Work to be completed
Below are records; output all of them exactly.

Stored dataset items
BEGIN
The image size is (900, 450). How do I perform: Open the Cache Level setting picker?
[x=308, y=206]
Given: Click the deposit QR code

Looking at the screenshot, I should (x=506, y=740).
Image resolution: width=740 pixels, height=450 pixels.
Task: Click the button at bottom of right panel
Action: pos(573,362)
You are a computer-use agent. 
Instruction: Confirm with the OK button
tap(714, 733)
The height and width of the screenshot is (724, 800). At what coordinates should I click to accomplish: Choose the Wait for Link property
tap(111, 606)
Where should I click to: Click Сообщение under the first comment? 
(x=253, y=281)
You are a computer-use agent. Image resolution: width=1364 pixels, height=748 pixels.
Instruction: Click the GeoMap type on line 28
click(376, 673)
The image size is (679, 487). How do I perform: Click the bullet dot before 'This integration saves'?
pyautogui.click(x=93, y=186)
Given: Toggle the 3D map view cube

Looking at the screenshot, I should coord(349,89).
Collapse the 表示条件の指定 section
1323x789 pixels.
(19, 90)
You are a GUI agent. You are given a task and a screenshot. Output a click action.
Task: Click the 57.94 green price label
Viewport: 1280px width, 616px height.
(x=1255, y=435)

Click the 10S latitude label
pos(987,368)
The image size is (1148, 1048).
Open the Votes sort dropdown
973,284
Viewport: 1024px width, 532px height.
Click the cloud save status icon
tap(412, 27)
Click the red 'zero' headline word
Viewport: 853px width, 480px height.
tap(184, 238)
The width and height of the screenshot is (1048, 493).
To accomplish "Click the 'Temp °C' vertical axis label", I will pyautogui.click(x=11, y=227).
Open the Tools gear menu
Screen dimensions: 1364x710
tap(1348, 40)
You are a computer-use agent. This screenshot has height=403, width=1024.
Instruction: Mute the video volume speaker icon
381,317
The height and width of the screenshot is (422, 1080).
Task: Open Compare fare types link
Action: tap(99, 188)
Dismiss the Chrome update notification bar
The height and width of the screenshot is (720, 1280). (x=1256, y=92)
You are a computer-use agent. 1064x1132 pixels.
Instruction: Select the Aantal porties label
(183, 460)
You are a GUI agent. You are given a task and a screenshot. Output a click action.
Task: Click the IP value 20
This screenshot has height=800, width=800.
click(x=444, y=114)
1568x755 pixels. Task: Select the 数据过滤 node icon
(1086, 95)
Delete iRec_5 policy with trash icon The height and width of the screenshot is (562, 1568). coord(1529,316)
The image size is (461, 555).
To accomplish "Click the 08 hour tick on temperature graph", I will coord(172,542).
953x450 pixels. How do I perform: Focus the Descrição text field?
END
Worked solution
The image size is (900, 450). How do I perform: Open the Cache Level setting picker?
[x=308, y=206]
Given: Click the deposit QR code

Looking at the screenshot, I should (x=506, y=740).
Image resolution: width=740 pixels, height=450 pixels.
Task: Click the button at bottom of right panel
Action: pos(573,362)
You are a computer-use agent. 
Instruction: Confirm with the OK button
tap(714, 733)
The height and width of the screenshot is (724, 800). At what coordinates should I click to accomplish: Choose the Wait for Link property
tap(111, 606)
Where should I click to: Click Сообщение under the first comment? 
(x=253, y=281)
You are a computer-use agent. Image resolution: width=1364 pixels, height=748 pixels.
Instruction: Click the GeoMap type on line 28
click(376, 673)
The image size is (679, 487). How do I perform: Click the bullet dot before 'This integration saves'?
pyautogui.click(x=93, y=186)
Given: Toggle the 3D map view cube

Looking at the screenshot, I should coord(349,89).
Collapse the 表示条件の指定 section
1323x789 pixels.
(19, 90)
You are a GUI agent. You are given a task and a screenshot. Output a click action.
Task: Click the 57.94 green price label
Viewport: 1280px width, 616px height.
(x=1255, y=435)

Click the 10S latitude label
pos(987,368)
The image size is (1148, 1048).
Open the Votes sort dropdown
973,284
Viewport: 1024px width, 532px height.
Click the cloud save status icon
tap(412, 27)
Click the red 'zero' headline word
Viewport: 853px width, 480px height.
tap(184, 238)
The width and height of the screenshot is (1048, 493).
To accomplish "Click the 'Temp °C' vertical axis label", I will pyautogui.click(x=11, y=227).
Open the Tools gear menu
Screen dimensions: 1364x710
tap(1348, 40)
You are a computer-use agent. This screenshot has height=403, width=1024.
Instruction: Mute the video volume speaker icon
381,317
The height and width of the screenshot is (422, 1080).
Task: Open Compare fare types link
Action: tap(99, 188)
Dismiss the Chrome update notification bar
The height and width of the screenshot is (720, 1280). (x=1256, y=92)
You are a computer-use agent. 1064x1132 pixels.
Instruction: Select the Aantal porties label
(183, 460)
You are a GUI agent. You are given a task and a screenshot. Output a click action.
Task: Click the IP value 20
This screenshot has height=800, width=800.
click(x=444, y=114)
1568x755 pixels. Task: Select the 数据过滤 node icon
(1086, 95)
Delete iRec_5 policy with trash icon The height and width of the screenshot is (562, 1568). coord(1529,316)
The image size is (461, 555).
To accomplish "Click the 08 hour tick on temperature graph", I will coord(172,542).
953x450 pixels. How do I perform: Focus the Descrição text field?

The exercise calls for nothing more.